Prompt: Counting the line with "The width and height of the screenshot is (924, 1060)." as the last one, copy out the lines of the data exactly from the first onward.
(Data section)
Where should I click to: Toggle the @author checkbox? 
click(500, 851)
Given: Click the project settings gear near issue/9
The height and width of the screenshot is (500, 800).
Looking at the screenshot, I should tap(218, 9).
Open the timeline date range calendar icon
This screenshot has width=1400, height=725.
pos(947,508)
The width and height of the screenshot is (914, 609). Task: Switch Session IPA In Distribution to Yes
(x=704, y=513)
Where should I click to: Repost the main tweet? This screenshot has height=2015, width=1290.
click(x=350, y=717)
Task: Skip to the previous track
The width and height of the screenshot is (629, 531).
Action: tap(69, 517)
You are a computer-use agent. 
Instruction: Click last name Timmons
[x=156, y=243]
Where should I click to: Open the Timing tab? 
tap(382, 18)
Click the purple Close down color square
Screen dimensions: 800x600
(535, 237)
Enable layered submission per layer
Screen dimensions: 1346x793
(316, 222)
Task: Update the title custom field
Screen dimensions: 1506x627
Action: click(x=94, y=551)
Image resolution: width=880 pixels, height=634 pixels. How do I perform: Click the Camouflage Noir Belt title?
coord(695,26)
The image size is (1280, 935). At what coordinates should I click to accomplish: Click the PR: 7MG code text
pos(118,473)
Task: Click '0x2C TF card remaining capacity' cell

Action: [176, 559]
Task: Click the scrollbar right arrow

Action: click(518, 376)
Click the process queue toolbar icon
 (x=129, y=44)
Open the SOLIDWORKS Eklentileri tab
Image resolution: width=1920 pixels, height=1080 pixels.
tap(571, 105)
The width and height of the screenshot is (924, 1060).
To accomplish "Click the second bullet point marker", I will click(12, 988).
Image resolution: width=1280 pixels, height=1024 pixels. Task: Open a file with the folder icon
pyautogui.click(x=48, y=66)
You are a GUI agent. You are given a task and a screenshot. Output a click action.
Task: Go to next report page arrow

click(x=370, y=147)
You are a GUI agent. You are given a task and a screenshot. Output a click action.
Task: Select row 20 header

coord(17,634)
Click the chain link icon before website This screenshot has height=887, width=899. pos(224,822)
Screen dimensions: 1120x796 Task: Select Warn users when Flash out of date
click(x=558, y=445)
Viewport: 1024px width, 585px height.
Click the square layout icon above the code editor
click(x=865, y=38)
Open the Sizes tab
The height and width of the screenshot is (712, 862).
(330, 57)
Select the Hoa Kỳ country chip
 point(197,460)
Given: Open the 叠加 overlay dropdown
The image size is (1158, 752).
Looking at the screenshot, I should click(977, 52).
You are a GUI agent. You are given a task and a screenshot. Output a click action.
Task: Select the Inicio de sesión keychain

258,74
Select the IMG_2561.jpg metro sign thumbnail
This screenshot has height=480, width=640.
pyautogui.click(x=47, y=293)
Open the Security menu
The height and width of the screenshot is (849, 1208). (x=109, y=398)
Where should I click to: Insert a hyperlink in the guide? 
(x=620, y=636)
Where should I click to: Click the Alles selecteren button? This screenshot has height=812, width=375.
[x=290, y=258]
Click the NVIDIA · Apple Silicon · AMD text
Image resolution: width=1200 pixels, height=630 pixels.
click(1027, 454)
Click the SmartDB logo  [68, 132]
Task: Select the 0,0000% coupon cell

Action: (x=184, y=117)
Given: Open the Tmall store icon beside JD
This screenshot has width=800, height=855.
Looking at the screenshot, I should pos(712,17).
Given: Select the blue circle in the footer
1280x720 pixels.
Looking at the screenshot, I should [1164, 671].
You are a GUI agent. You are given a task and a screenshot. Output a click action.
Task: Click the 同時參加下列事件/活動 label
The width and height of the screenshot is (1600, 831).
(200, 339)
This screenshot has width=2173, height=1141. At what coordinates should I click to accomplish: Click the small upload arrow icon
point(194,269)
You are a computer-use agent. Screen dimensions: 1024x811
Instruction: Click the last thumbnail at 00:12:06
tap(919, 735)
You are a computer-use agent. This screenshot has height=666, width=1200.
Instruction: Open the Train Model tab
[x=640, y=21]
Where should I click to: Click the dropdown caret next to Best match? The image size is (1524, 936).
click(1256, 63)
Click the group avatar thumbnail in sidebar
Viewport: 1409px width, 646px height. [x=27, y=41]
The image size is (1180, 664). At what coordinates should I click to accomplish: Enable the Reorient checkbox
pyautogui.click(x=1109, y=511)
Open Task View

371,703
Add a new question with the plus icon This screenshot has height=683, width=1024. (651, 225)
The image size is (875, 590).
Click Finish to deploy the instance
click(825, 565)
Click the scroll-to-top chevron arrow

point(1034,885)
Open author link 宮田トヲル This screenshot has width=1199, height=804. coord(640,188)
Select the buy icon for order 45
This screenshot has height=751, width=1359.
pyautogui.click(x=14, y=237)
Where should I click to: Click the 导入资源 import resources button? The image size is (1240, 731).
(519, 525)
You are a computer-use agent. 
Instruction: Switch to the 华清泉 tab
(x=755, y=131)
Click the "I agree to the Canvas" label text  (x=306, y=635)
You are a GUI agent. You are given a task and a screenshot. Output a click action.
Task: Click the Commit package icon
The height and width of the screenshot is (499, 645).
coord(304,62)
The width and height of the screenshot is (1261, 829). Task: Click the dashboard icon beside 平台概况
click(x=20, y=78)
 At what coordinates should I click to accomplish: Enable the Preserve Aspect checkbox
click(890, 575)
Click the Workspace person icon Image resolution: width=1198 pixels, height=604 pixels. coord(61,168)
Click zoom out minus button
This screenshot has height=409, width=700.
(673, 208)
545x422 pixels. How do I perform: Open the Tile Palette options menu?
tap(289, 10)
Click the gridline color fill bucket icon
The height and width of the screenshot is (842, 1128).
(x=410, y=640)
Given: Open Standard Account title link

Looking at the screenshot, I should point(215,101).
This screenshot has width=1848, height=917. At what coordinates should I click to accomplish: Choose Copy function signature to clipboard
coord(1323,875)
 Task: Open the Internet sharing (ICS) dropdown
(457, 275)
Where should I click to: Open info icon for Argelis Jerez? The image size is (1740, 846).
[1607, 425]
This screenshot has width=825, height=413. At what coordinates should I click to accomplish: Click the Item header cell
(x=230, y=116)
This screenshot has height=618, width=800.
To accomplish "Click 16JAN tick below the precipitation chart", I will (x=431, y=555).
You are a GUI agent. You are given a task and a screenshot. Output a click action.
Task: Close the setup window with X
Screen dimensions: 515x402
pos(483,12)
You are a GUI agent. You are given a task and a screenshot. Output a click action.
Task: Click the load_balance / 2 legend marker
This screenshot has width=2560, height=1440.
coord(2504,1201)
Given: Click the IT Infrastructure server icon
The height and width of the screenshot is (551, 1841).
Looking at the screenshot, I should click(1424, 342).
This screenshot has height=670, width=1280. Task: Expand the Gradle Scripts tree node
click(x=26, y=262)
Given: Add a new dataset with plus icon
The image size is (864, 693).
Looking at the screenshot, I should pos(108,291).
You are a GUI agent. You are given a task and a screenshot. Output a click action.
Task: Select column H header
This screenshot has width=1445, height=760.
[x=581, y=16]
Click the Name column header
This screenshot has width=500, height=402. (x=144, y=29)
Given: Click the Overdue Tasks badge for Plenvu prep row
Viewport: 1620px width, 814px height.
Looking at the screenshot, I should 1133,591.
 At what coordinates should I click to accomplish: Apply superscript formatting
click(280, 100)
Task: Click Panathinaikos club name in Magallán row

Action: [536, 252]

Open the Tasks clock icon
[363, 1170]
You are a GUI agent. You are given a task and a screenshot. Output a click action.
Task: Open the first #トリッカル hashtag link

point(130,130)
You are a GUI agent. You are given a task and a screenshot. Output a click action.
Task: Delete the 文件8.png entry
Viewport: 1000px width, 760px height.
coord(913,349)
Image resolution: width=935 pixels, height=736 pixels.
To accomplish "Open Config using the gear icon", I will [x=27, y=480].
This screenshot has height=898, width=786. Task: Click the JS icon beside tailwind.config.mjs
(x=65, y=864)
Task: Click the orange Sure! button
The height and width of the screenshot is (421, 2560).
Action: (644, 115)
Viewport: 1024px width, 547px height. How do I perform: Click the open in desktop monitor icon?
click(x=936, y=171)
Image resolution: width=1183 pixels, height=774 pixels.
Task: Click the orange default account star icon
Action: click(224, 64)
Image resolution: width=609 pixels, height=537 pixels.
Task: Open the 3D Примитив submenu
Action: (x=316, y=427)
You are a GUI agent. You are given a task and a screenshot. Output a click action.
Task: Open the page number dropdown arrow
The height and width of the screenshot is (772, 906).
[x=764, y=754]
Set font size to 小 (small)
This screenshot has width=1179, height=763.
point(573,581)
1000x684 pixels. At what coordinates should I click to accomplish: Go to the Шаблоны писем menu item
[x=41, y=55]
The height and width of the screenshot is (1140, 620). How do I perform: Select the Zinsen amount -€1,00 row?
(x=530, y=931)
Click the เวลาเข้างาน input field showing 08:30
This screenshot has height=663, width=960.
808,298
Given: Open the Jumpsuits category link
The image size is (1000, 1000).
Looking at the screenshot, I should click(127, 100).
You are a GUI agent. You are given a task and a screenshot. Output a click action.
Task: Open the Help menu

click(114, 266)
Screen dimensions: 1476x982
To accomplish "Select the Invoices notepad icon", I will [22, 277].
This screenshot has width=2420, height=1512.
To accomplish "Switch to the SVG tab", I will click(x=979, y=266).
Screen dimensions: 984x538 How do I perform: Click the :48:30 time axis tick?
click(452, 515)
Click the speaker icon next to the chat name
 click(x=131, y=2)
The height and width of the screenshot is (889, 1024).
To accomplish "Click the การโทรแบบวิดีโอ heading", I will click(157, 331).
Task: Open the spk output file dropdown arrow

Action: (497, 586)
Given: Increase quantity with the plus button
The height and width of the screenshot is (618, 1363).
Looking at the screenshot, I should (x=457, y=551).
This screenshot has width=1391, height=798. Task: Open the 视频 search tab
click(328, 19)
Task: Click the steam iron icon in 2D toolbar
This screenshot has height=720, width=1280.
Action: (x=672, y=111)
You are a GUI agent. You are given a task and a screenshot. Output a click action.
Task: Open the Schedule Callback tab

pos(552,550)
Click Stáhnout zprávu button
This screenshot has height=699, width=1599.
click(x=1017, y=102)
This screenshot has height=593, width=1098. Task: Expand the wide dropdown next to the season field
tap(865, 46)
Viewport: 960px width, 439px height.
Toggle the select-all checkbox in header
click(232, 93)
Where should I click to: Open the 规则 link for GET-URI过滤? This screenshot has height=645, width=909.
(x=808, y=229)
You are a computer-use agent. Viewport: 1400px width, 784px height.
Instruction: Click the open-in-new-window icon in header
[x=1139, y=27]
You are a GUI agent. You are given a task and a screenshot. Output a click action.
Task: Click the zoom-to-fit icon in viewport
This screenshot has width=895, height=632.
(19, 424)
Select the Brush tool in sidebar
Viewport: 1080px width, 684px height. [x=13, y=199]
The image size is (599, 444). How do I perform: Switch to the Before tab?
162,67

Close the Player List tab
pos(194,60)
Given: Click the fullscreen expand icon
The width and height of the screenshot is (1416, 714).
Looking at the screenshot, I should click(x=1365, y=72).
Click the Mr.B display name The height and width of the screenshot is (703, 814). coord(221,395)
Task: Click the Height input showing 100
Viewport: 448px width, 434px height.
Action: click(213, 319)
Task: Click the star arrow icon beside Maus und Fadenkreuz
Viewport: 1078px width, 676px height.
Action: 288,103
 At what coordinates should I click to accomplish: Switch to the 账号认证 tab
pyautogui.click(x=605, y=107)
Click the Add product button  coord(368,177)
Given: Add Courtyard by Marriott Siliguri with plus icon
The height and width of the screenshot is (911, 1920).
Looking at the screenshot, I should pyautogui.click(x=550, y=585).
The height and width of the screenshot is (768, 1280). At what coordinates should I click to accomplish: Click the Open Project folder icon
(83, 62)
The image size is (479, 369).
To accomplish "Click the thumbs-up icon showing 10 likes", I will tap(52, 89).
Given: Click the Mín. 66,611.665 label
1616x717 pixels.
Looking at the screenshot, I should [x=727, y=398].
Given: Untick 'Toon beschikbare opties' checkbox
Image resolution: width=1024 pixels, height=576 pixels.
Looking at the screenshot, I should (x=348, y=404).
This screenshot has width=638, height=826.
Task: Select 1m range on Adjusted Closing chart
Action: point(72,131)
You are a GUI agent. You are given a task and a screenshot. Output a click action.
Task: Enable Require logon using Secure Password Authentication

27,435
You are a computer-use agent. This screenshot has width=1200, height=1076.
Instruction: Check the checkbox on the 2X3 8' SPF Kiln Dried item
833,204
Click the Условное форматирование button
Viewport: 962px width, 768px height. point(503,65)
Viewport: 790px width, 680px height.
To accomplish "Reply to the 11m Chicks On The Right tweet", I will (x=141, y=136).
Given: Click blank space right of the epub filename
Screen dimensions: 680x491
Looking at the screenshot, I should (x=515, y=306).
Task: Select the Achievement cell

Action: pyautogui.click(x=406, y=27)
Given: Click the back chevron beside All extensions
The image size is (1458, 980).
(End Data section)
Your solution:
Where should I click to: Toggle the @author checkbox? 
click(500, 851)
Given: Click the project settings gear near issue/9
The height and width of the screenshot is (500, 800).
Looking at the screenshot, I should tap(218, 9).
Open the timeline date range calendar icon
This screenshot has width=1400, height=725.
pos(947,508)
The width and height of the screenshot is (914, 609). Task: Switch Session IPA In Distribution to Yes
(x=704, y=513)
Where should I click to: Repost the main tweet? This screenshot has height=2015, width=1290.
click(x=350, y=717)
Task: Skip to the previous track
The width and height of the screenshot is (629, 531).
Action: tap(69, 517)
You are a computer-use agent. 
Instruction: Click last name Timmons
[x=156, y=243]
Where should I click to: Open the Timing tab? 
tap(382, 18)
Click the purple Close down color square
Screen dimensions: 800x600
(535, 237)
Enable layered submission per layer
Screen dimensions: 1346x793
(316, 222)
Task: Update the title custom field
Screen dimensions: 1506x627
Action: click(x=94, y=551)
Image resolution: width=880 pixels, height=634 pixels. How do I perform: Click the Camouflage Noir Belt title?
coord(695,26)
The image size is (1280, 935). At what coordinates should I click to accomplish: Click the PR: 7MG code text
pos(118,473)
Task: Click '0x2C TF card remaining capacity' cell

Action: [176, 559]
Task: Click the scrollbar right arrow

Action: click(518, 376)
Click the process queue toolbar icon
 (x=129, y=44)
Open the SOLIDWORKS Eklentileri tab
Image resolution: width=1920 pixels, height=1080 pixels.
tap(571, 105)
The width and height of the screenshot is (924, 1060).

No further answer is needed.